What Mutation Does Pretense mutates proprietary identifiers before the API call is made. The LLM never sees the real names. If the provider is breached, if the API logs are subpoenaed, if the model is trained on the traffic, the leaked data is synthetic hashes, not your source code.
Samsung pastes getDefectPattern into the prompt. Pretense rewrites it to _fn7a2c before the request leaves the developer laptop. The LLM answers in synthetics. Pretense reverses the synthetics to real names in the response. The developer gets working output. The provider never sees the real identifier.
This is not redaction. Redaction removes information and breaks the output. Mutation preserves structure and preserves utility. The output quality stays within measurement noise of an unprotected request.
The Audit Trail The second thing Samsung and Notion both lacked: an audit trail. When the leak was discovered, neither team could answer basic questions quickly.
- -Which identifiers left the building? - Which developers made the requests? - Which projects were affected? - What time window was the exposure?
Pretense logs every mutation with timestamp, file path, identifier, synthetic hash, model, and user. Run pretense audit and the answer is immediate. Export the log as CSV for SOC2 evidence. The audit trail is the artifact that turns a security event into a closeable ticket.
What AI Code Leak Prevention Requires Based on these 2 teardowns plus the 6 incidents we have tracked across 2024 to 2026, AI code leak prevention requires 4 properties:
- -Intercept at the API boundary, not the policy boundary. Users route around policy. They cannot route around a proxy. 2. Mutate, do not redact. Redaction destroys output quality and drives users back to unprotected tools. 3. Local-first map. The mutation key never leaves the machine. If it did, the whole system collapses. 4. Audit log by default. You cannot respond to a breach you cannot describe.

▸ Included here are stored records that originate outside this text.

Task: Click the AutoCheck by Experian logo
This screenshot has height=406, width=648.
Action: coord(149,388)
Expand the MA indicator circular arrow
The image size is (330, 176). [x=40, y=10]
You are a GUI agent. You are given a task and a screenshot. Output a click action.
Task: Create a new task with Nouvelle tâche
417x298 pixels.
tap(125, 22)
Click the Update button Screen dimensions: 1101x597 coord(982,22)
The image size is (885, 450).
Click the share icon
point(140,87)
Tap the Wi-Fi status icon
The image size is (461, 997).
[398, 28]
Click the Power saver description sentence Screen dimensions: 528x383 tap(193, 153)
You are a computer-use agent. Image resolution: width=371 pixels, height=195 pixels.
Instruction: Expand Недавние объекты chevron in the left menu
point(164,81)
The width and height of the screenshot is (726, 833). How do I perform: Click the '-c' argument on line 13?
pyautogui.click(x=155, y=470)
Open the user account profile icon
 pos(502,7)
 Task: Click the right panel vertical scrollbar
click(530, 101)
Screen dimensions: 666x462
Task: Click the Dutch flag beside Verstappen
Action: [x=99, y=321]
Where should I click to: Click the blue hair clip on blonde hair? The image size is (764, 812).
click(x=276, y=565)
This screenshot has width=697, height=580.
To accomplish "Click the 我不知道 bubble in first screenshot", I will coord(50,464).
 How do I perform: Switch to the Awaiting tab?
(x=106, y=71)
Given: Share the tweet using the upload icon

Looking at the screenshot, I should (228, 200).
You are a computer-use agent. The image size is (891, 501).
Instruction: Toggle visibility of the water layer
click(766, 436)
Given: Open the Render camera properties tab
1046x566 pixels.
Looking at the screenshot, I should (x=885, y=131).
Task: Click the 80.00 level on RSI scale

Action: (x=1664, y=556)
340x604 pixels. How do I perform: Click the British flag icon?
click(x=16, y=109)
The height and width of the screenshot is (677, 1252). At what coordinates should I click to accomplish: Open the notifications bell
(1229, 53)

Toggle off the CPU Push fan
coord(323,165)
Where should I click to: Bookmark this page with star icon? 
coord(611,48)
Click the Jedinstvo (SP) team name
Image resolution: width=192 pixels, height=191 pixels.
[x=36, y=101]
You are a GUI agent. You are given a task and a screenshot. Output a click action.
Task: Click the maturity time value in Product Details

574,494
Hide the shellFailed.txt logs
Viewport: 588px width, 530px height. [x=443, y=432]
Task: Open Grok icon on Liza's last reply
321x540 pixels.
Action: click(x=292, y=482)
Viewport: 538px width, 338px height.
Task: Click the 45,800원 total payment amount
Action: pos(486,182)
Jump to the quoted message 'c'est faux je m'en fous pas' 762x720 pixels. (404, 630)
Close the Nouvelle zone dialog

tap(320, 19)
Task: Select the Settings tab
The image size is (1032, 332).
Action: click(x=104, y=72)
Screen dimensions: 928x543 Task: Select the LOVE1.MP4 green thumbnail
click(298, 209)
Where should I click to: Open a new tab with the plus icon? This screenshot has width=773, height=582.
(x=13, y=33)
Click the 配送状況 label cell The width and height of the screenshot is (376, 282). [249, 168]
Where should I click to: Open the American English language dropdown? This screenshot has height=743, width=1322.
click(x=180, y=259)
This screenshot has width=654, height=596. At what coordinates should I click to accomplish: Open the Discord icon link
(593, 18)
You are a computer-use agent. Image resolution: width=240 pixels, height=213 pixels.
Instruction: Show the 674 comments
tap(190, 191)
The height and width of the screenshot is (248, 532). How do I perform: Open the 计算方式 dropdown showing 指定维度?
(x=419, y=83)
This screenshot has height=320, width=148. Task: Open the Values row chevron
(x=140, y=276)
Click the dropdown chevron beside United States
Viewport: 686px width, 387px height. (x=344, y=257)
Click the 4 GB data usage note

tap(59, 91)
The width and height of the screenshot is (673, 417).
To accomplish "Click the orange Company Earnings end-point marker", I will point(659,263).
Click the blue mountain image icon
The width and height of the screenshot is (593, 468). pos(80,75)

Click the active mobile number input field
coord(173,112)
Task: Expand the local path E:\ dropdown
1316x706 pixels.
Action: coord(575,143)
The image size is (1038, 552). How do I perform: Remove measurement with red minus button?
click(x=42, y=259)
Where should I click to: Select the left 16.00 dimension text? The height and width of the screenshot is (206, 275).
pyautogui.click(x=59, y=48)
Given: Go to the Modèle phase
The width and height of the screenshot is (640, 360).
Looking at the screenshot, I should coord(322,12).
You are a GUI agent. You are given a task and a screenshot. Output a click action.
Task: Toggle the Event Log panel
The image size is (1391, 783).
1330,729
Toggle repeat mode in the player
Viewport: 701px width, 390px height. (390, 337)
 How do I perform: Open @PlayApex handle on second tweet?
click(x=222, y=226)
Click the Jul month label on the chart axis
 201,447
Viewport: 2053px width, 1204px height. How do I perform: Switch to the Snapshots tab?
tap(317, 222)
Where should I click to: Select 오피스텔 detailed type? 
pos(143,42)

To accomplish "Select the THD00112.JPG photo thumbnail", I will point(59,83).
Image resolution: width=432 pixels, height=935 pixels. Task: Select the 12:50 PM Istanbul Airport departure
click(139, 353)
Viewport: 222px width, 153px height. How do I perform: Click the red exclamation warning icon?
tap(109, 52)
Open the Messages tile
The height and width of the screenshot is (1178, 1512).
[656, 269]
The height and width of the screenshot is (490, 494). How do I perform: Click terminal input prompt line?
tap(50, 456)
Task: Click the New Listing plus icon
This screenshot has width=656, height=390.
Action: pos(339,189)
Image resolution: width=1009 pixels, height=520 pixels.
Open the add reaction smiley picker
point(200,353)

Any tool that is missing 1 of these is a speed bump, not a firewall.
The Lesson Samsung lost chip design IP to a policy gap. Notion lost workspace data to a scope gap. In both cases, the gap was the same: a missing enforcement layer between the user and the LLM API.
The tools that exist today close this gap. Pretense is open source, deploys in 30 seconds, and generates the audit log your compliance team will need when the next incident lands.
The question is not whether your team will paste proprietary code into an LLM. Your team is doing it right now. The question is whether the API traffic that leaves your network carries real identifiers or synthetic hashes.